When the waiters had left the table, Margit exchanged greetings with two elderly Englishwomen in the other corner of the veranda and asked them if they liked the place. Looking indifferently around the vast blue sky, they answered that its attractiveness, like that of the other places in the brochures, had been exaggerated. It was true that the weather was good, but it was empty and cheerless. Immediately after the holidays they were going to Colombo.
“Why did you get involved with them?” he said, quelling her friendly impulse. “We won’t be able to get rid of them. Eat.”

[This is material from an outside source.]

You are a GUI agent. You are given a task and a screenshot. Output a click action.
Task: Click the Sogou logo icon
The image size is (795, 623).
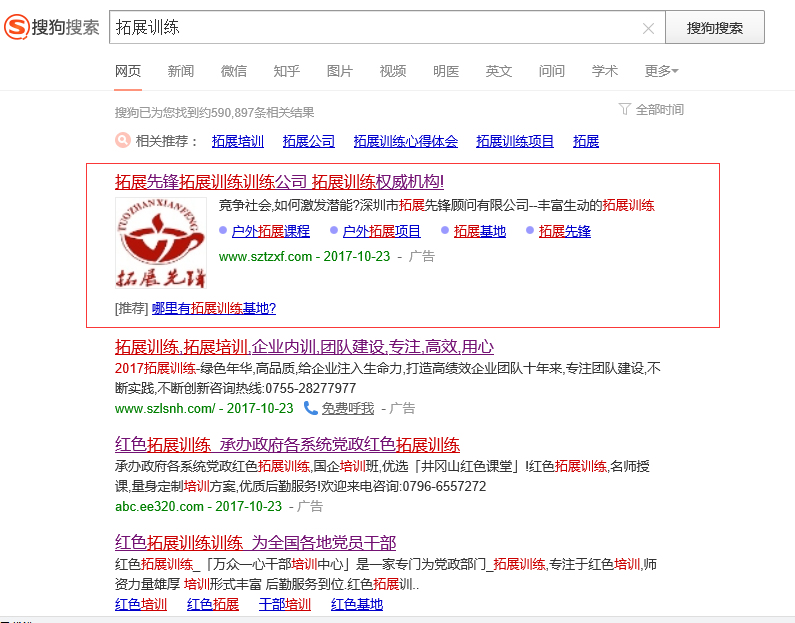[x=17, y=27]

“I don’t think they’re happy.”
“They have bank accounts. They travel. They do as they like.”
“Too late. Everything came too late: wealth, acquaintance with the world, even the pleasures of the table. They don’t digest their food well; I heard them ask for rice gruel. But they hope to find a chink through which to escape their age. It distresses them. They don’t want to resign themselves to it. Sad.”
“And they are funny in those girlish dresses, with garish lipstick. Pearls on turkeys’ necks. They follow every Indian man with their eyes. Don’t they see how they look?”
They walked toward the blue cottage.
“They’re terribly unhappy,” she said with conviction. “They don’t believe in love even if they once experienced it. By now they only trust money.”
“And that is dreadful.” Contemptuously he kicked a coconut shell that rolled like a monkey’s skull. “They buy men’s attentions.”
She was silent, stepping lightly along the firmly tamped path covered with streaks of sparkling sand. She shook her head reproachfully and whispered almost to herself, “Everyone buys love somehow. I do, too.”
He whirled around, took her by her arms and looked deep into her eyes, where he saw the lustrous reflection of the clear sky.
“Is it so bad for you, being with me?”
“No. You know that very well,” she answered soberly. “I want only one thing: that we go to Australia and this seesawing finally ends.”
They stood in the full glare of the sun. The warm wind ruffled Margit’s skirt. Curving, feather-like palm fronds swayed above her red hair. He felt the pulsing of her blood, the fragrance of her skin, and the slow, infuriatingly calm hum and rumble of the ocean.